Question: Wouldn’t it be perfect to use Mrs. Wheelbarrow’s peanut butter filling in half of them, and use Nutella in the other half?
These rich, two-bite cookies have a crisp crunch that gives way to the silky filling inside. You can’t go wrong with whichever filling you choose. Nutella is a great complement to peanut butter, and takes the richness to another level. On the other hand (or in the other hand, if you’re smart enough to double fist these cookies), the peanut butter filling is studded with chocolate chips that are like little gifts in the middle of busy day. These cookies are a two-bite respite from whatever weekday craziness is in your life. They’re a chance to indulge, albeit briefly, in something completely decadent, and totally worthwhile.
To make 40 sandwiches, you will need:
(essential ingredients in bold)
For the cookies:
- 6 oz. unsalted butter (Mrs. Wheelbarrow wants you to use the best quality you can buy. Try Plugra or Kerrygold, both at Whole Foods), at room temperature
- 3/4 C creamy peanut butter
- 1/2 C brown sugar
- 1/2 C white sugar (just the regular, granulated stuff)
- 1 egg
- 1/2 vanilla bean, scrape seeds (or, 1 tsp. vanilla extract)
- 2 C all purpose flour
- 1/2 tsp. baking soda
- 1/4 tsp. table salt
For the peanut butter filling:
*A note – this is the recipe given in Food 52, so it makes enough to fill all of your sandwiches. I halved this recipe.
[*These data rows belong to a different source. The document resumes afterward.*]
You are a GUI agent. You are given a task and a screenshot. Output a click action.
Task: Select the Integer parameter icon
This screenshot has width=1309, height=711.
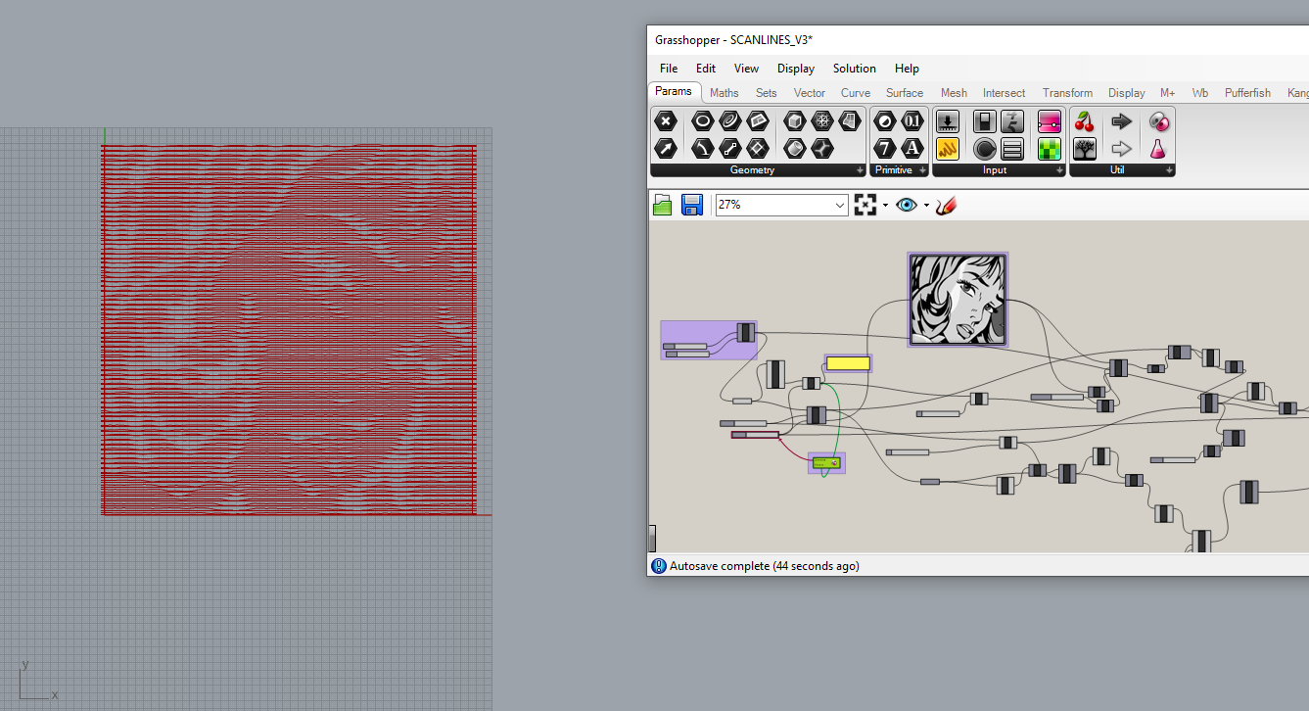coord(883,148)
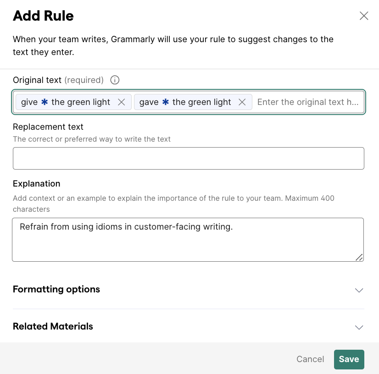
Task: Open the Original text info tooltip icon
Action: [115, 80]
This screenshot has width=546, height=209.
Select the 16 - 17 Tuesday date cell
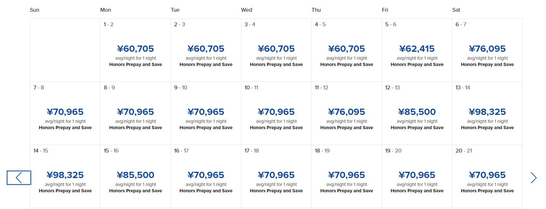click(206, 176)
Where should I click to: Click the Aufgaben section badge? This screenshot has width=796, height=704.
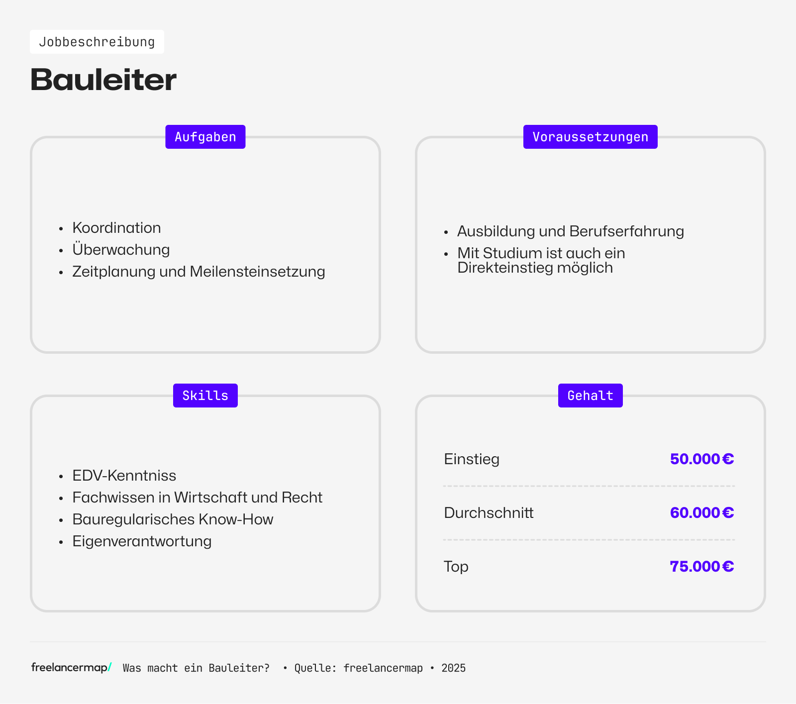(x=205, y=137)
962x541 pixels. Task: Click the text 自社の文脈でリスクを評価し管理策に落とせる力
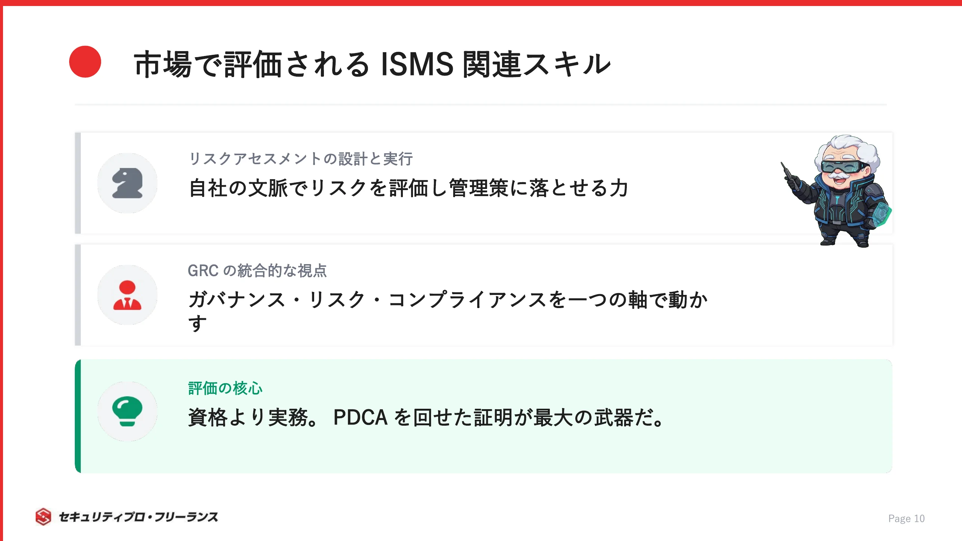click(408, 188)
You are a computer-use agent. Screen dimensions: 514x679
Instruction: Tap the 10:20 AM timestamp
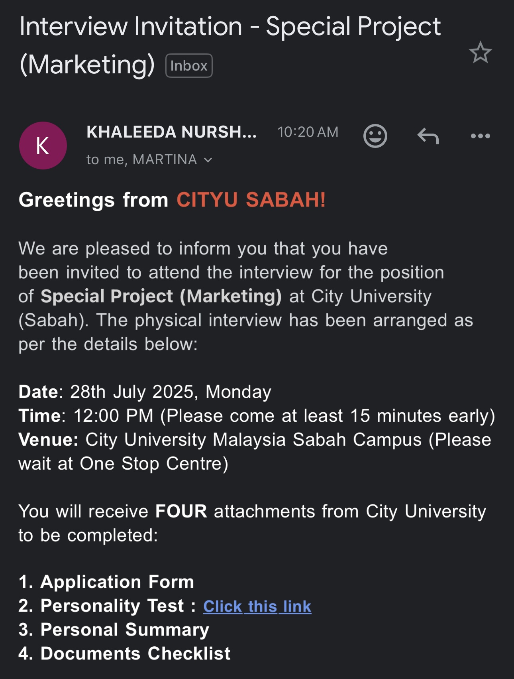308,132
- 8 T butter, at room temperature
- 2 C confectioners sugar
- 1 C creamy peanut butter
- 1 C chopped chocolate chips, or mini chocolate chips
- 4-6 T heavy cream (confession: I had skim milk, so that’s what I used)
- 1/2 tsp. vanilla extract
For the Nutella filling:
To make the cookies, preheat the oven to 350 degrees, and line two cookie sheets with parchment paper.
Comine butter, peanut butter and sugars in bowl of an electric mixer fitted with a paddle attachment. Beat at medium speed until smooth and lightened in color, about 2 minutes. Add egg, beat to combine, and add vanilla. Beat till combined and lightened again.
Stir flour, baking soda, and salt together in small bowl. Fold into butter mixture gently, and mix just till combined.
Place rounded teaspoons of dough onto the pan, about 2 inches apart. I typically use my regular spoons to scoop out dough, but here, I’d recommend using either a teaspoon measure, or a small cookie scoop. Because you’re sandwiching the cookies together, you actually do need them to be the same size. Press down gently with a fork to get that classic peanut butter cookie look. After lots of cookie making, I finally figured out it’s a lot easier to slide the fork off when finished, rather than trying to lift off.
Pop the cookies in the oven for 10 minutes, until they’re just barely golden brown. The cookies will still appear soft when they come out, so make sure they cool completely before handling. While they cool, prepare the sandwich cream.
Beat the butter, sugar, and peanut butter together. Stir in vanilla. Stir in chocolate chips. Add cream until consistency is spreadable. Spread filling on one side of cookie, and press another on top.
I made two sandwiches before I buckled and ate one!